Exercise brief: Beginning with the line where "Given: Click the Age(in Month) column header" appears, retype every remaining line of the data below, both the first and last included.

[Stored data]
----------
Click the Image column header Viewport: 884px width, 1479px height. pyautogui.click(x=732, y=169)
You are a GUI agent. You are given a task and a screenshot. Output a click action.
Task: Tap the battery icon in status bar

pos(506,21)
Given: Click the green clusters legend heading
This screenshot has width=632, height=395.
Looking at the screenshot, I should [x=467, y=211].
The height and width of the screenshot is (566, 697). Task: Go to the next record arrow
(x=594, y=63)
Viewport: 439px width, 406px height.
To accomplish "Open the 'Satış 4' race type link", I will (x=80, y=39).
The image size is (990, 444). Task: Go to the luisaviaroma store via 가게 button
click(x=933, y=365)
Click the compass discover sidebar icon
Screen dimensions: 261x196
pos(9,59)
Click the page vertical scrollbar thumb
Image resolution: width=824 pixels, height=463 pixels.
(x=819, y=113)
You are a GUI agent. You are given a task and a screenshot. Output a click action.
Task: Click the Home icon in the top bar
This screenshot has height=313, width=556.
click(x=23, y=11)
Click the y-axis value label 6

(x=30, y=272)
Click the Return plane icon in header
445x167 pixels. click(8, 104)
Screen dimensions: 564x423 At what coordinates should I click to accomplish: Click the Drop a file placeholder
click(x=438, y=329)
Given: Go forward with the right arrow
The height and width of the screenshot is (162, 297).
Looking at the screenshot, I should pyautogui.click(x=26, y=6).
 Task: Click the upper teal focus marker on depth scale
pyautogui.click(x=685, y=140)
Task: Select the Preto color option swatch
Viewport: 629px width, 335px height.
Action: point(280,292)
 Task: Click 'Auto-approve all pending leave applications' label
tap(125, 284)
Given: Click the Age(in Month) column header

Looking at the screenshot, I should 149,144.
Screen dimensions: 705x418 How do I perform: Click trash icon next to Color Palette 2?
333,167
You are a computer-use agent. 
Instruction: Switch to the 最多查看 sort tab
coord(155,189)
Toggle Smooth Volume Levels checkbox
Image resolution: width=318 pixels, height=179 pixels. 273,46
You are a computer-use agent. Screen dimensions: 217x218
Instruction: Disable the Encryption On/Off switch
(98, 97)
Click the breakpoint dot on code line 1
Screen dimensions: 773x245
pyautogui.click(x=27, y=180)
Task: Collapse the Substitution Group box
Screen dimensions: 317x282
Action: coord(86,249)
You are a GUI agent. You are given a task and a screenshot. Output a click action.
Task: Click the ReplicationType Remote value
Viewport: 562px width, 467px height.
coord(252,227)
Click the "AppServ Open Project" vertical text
----------
Output of the task:
Given: Click the Age(in Month) column header

Looking at the screenshot, I should 149,144.
Screen dimensions: 705x418 How do I perform: Click trash icon next to Color Palette 2?
333,167
You are a computer-use agent. 
Instruction: Switch to the 最多查看 sort tab
coord(155,189)
Toggle Smooth Volume Levels checkbox
Image resolution: width=318 pixels, height=179 pixels. 273,46
You are a computer-use agent. Screen dimensions: 217x218
Instruction: Disable the Encryption On/Off switch
(98, 97)
Click the breakpoint dot on code line 1
Screen dimensions: 773x245
pyautogui.click(x=27, y=180)
Task: Collapse the Substitution Group box
Screen dimensions: 317x282
Action: coord(86,249)
You are a GUI agent. You are given a task and a screenshot. Output a click action.
Task: Click the ReplicationType Remote value
Viewport: 562px width, 467px height.
coord(252,227)
Click the "AppServ Open Project" vertical text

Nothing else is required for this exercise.